If you want to generate data with standardized values (mean=0, std=1) while preserving correlation structure:

```python
import numpy as np
from gcm import GCM

# Create some source data
mean = [10, 20, 30]
cov = [[4.0, 3.2, 1.2],
       [3.2, 9.0, 5.4],
       [1.2, 5.4, 16.0]]
source_data = np.random.multivariate_normal(mean, cov, 1000)

# Initialize GCM with preserve_stats=False for standardized output
gcm = GCM(preserve_stats=False)
gcm.fit(source_data)

# Generate standardized synthetic samples
synthetic_data = gcm.sample(num_samples=500)

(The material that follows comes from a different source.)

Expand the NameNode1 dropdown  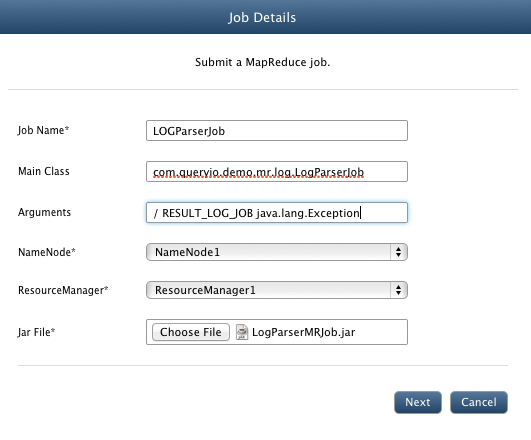(277, 252)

print("Synthetic data statistics (should be ~0 mean, ~1 std):")
print(f"Mean: {np.mean(synthetic_data, axis=0)}")
print(f"Std: {np.std(synthetic_data, axis=0, ddof=1)}")
print("\nCorrelation structure is still preserved:")
print(np.corrcoef(synthetic_data, rowvar=False))
```

## Development and Testing

### Running Tests

The package includes a comprehensive test suite that verifies correlation preservation, statistics handling, and edge cases. 

#### Quick Start
```bash
# Run all tests
make test

# Run tests with verbose output
make test-verbose

# Run tests with coverage (if pytest-cov is installed)
make test-coverage
```

#### Alternative Methods
```bash
# Using pytest (recommended)
python -m pytest tests/ -v

# Using unittest
python -m unittest discover tests -v

# Run specific test method
python -m unittest tests.test_gcm.TestGCM.test_correlation_preservation -v
```

### Project Structure
```
gcm-syn/
├── gcm/                 # Main package
│   ├── __init__.py
│   └── gcm.py          # Core GCM implementation
├── tests/              # Test suite
│   ├── __init__.py
│   ├── README.md       # Test documentation
│   └── test_gcm.py     # Comprehensive unit tests
├── pyproject.toml      # Project configuration
├── Makefile           # Development commands
└── README.md          # This file
```

### Installing for Development
```bash
# Install in development mode
pip install -e .

# Install with development dependencies  
pip install -e ".[dev]"
```

## Development

This project uses Make for common development tasks:

```bash
# Run tests
make test
make test-coverage

# Build package
make build

# Check current version and get suggestions for next version
make version

# Publish a new version to PyPI
make publish VERSION=x.y.z
```

### Publishing Workflow

The publishing process is automated and includes several safety checks:

1. **Check current version**: Use `make version` to see the current version and suggested next versions
2. **Publish**: Use `make publish VERSION=x.y.z` where x.y.z is the desired version number

The publish process will:

* Validate the version format (must be semver: x.y.z)
* Check if the version already exists in pyproject.toml (only updates if different)
* Verify that the git tag doesn't already exist
* Clean and build the package
* Upload to PyPI
* Commit version changes (if any) and create git tag
* Push changes and tags to the repository

Example:

```bash
# Check what versions are available
make version

# Publish a patch release
make publish VERSION=1.2.1

# Publish a minor release
make publish VERSION=1.3.0
```

The system prevents duplicate publications and ensures version consistency across pyproject.toml and git tags.